In altre parole, Grillo aveva avuto tutto il palcoscenico a sua disposizione nei mesi scorsi, quando eravamo lontani dalle elezioni e i partiti avevano toccato il picco negativo del discredito. Ora il quadro è cambiato e le forze politiche sono in grado di mettere in moto le loro macchine propagandistiche. Di conseguenza Grillo stava scivolando, se non proprio nell'amgolo, certo un po' in disparte.
Non solo. Sul terreno che si definisce in modo approssimativo dell'«antipolitica», il capo del M5S trova dei concorrenti agguerriti. Ora infatti deve condividere il palcoscenico con un Ingroia il cui seguito sembra più cospicuo di quanto si potesse prevedere. E poi naturalmente c'è la Lega in cerca di resurrezione: la proposta di mantenere al Nord il 75 per cento delle entrate fiscali è un'astuzia suscettibile di riguadagnare alla causa del Carroccio il consenso di quei militanti, tanti o pochi, tentati dal "grillismo".
Ma c'è di più. Il vero problema di Grillo si chiama Berlusconi. Quanto più il vecchio leader del centrodestra, battendosi senza risparmio, riesce a riportare a casa una fetta dei suoi voti andati dispersi, tanto più l'ex comico vede accorciarsi la coperta. C'è un rapporto inversamente proporzionale fra i due serbatoi elettorali: se Grillo guadagna, Berlusconi perde. E viceversa.
Ecco allora la riscossa grillina. I colpi di ieri sono studiati con cura per colpire la fantasia dell'elettorato di centrodestra. In realtà non è la prima volta che Grillo attacca i sindacati come l'altra faccia della «casta» parassitaria, ma non c'è dubbio che in campagna elettorale l'effetto di certe frasi è dirompente. E il risultato scontato: da oggi il grande populista genovese è di nuovo sulle pagine dei giornali, avendo creato scandalo. Lui solo contro tutti. Ha offerto un miscuglio destra/sinistra in cui ci sono suggestioni a 360 gradi: i sindacati da «eliminare», certo, ma anche l'auspicio di uno Stato forte; e poi una «banca di Stato» a difesa dei più deboli.
Sono idee che non vanno valutate nel merito (chi pensa che in una democrazia occidentale si possano liquidare le forze sindacali?), ma che servono a mettere nuovo carburante nel motore elettorale del movimento. Grillo fa sapere di essere tornato e di volersi giocare la partita.
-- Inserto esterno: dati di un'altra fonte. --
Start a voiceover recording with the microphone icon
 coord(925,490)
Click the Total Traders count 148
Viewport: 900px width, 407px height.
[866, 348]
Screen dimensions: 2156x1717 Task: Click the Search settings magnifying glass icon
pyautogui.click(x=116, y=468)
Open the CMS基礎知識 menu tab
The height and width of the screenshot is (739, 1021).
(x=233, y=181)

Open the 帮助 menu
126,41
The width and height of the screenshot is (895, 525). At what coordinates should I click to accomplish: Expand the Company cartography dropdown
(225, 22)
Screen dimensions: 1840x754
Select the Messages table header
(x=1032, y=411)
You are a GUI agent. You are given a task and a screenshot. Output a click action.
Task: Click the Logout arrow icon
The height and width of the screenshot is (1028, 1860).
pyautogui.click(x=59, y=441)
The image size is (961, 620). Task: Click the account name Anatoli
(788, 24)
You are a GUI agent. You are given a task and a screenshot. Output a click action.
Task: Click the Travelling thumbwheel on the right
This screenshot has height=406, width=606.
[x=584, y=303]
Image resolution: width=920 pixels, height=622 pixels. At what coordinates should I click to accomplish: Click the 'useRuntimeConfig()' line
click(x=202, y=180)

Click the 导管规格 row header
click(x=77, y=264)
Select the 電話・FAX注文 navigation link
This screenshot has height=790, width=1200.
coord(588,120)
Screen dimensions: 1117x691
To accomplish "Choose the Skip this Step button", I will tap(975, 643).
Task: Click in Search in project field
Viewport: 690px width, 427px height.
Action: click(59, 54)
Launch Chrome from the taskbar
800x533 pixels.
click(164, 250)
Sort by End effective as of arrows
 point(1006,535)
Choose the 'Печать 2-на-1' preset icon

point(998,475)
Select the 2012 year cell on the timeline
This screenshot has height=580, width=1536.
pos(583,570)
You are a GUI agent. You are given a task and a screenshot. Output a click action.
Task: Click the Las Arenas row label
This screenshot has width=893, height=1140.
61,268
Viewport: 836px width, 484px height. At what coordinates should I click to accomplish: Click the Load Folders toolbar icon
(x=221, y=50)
Le sue reti pescano in ogni direzione. Si intuisce la preoccupazione per l'espansione della «rivoluzione civile» di Ingroia, ma soprattutto la volontà di contenere la rimonta di Berlusconi. È come se egli dicesse ai simpatizzanti berlusconiani che hanno guardato a lui con interesse: attenti, non tornate a casa, restate con me che vi darò pane per i vostri denti. E così, nel giorno in cui il governatore della Banca d'Italia adombra nuovi interventi sui conti pubblici e chiede alla politica il massimo di responsabilità, Grillo si ripropone come il re dei populisti. In evidente e serrata competizione con l'altro sovrano della materia.